В итоге уже в сентябрьских доносах Ерошкин без труда обнаружил, что зэки поделились на четыре четкие фракции, и то, что пишут в Москву их члены, так одно другое дополняет и подтверждает, что нелегко поверить, что обошлось без сговора. Сначала зэки разбились на тех, кто попал на Лубянку, а следом — в Воркутинский лагерь из других тюрем и зон, и тех, кого взяли с воли. Здесь, вне всяких сомнений, правда была на стороне вольных, которые писали о бывших зэках, что жизнь им оставлена из милости, они — враги трудового народа, предатели, убийцы, по закону и по справедливости они лишены всяких прав, в том числе и права на Веру. Сам народ никогда не допустит, чтобы Вера попала в их руки.
В доносах это было обязательной преамбулой и одновременно основным тезисом, из которого в свою очередь делался развернутый вывод. Если эти люди понимают, что Вера не будет их, такое невозможно ни при каких условиях, значит, они ее не ждут, лишь преступно симулируют любовь. Это подлый прием. С его помощью они пытаются обмануть партию, народ, органы и выйти на свободу.
Ерошкин видел, что в лагере знают про эти обвинения. И дело здесь вряд ли в одном Клеймане, всё это обсуждалось и без него. Силы двух фракций, их убежденность, страсть, вера в свою правоту были, конечно, не равны. Во всяком случае, старые зэки отвечали на эти обвинения вяло, уклончиво, было видно, что и сами они считают, что для подобных подозрений есть основания, рокируй их судьба, они и сами под этим подпишутся.
Позже каждая из групп в свою очередь раскололась надвое, что тоже попало в доносы. Теперь зэки поделились на тех, кого Вера раньше любила, и на тех, к кому всегда была равнодушна. Этого раскола Ерошкин ждал, еще когда допрашивал их в Москве. Те, кто уже удостаивался ее любви, считали себя как бы белой костью, были убеждены, что остальные только ее путают и сбивают.
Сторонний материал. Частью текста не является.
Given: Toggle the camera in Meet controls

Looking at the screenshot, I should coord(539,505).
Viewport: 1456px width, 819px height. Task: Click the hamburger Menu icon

Кто-то признавал их преимущество, кто-то нет, в любом случае накал страстей здесь был меньше, чем между вольными и зэками.
Так или иначе, но к осени сорок первого года к одной из этих четырех групп причисляли себя все зэки Воркутинского лагеря, за исключением, пожалуй, Коли Ушакова. Этот Верин приемыш ни к кому тогда не примкнул, держаться сам по себе он старался и дальше. Его отношения с Верой мало походили на отношения остальных: никто им, в сущности, не интересовался, и, как понял Ерошкин, Колю это устраивало.